How many hands have you got?
Individual results may vary, but for most people, the answer is 2. You probably didn’t have to check the ends of your arms to come up with that answer – your brain already knew it. And your brain is always right, right?
Yesterday, Beth-Ann sent a link to an interesting New York Times blog about an experiment conducted in Sweden that has provided a fresh variation on the “traditional rubber hand illusion.” I admit I did not know rubber hand illusions had a tradition.
I guess the world is full of ancient and exotic rituals.
In the “traditional” rubber hand illusion, a subject places one hand on the table while their opposite hand is hidden. A rubber hand is then put on the table in front of the subject in the spot where the hidden hand would have been, had they not withheld it. An experimenter then strokes both the hidden real hand and the exposed fake hand with a brush, and before long the subject begins to associate this sensation with the false hand they can see, rather than the real hand, which they cannot.
That’s sufficiently weird, but some people can’t stop messing with tradition.
In this new wrinkle, the real hand and the rubber hand sit side by side on the table in front of the subject. A sheet is draped over the arm so it’s not clear which appendage is actually connected to the body. As in the “traditional” illusion, both hands are stroked with a brush, and an unexpected thing happens. The subject takes ownership of both hands, feels sensations in both hands, and flinches when both hands are threatened with a knife.
It took me a while to understand the importance of this: Apparently our brains are big gullible goofballs.
If you’ve lived your entire life with only one right hand and then all it takes to confound you on that topic is a rubber duplicate, a paint brush and a sheet, that doesn’t speak very well for your innate sense of the world. How could your brain do this, the traitor? Accepting another, squishier right arm as your own, even though your perfectly good and historically loyal right arm is sitting right there in front of you? Scoundrel!

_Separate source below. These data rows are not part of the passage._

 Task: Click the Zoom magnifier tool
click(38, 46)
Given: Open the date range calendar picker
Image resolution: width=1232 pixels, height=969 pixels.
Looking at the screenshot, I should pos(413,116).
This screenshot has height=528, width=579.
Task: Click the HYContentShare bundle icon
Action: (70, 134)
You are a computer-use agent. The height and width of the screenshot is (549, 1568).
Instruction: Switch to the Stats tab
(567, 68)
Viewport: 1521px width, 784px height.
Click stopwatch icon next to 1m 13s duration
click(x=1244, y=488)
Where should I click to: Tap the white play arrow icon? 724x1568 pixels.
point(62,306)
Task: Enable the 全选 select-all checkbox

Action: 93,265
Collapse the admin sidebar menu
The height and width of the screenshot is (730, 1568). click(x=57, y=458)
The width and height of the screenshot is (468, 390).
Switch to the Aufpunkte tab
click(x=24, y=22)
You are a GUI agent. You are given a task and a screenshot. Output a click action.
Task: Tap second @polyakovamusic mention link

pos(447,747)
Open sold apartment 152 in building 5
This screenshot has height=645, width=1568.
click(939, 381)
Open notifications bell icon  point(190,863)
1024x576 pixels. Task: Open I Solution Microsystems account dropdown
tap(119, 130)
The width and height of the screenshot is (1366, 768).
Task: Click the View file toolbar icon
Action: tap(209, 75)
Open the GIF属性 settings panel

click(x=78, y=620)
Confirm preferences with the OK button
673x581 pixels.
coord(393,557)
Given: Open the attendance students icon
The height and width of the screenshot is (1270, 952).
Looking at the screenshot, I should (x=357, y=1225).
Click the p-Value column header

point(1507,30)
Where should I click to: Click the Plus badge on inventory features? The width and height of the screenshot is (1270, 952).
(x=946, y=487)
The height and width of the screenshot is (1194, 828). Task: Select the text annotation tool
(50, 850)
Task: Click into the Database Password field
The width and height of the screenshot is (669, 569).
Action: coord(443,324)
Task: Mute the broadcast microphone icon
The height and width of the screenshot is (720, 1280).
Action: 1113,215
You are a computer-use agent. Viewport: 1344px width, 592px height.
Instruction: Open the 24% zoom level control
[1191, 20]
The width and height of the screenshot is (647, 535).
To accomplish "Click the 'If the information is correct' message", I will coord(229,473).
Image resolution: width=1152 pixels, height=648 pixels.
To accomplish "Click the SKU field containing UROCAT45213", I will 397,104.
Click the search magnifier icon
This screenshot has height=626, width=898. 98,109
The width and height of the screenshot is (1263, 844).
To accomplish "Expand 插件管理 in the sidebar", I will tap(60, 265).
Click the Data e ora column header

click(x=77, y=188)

Suddenly it’s easier to understand the fruitless chase for WMD in Iraq and the epidemic of older men running off with younger, bouncier women. Brains don’t need a lot of convincing to buy into an obviously ludicrous idea. The elastic brain re-configures its wiring to create a reality that matches what it sees. Or what it thinks it sees. The internal dialog must go something like this:
“That pert young co-ed finds a paunchy, bald, wrinkled up prune of a U.S. Senator like me far more attractive than handsome, fit, energetic men her own age? Love is funny that way, I guess!”
“Hmm. It appears I have inexplicably grown a second right hand. Finally, a use for that orphaned winter glove! No wonder she loves me! She’s really into three handed men!”
Amazing. Science has proven what I already know. Brains are easily duped.
Or did I simply WANT to believe that?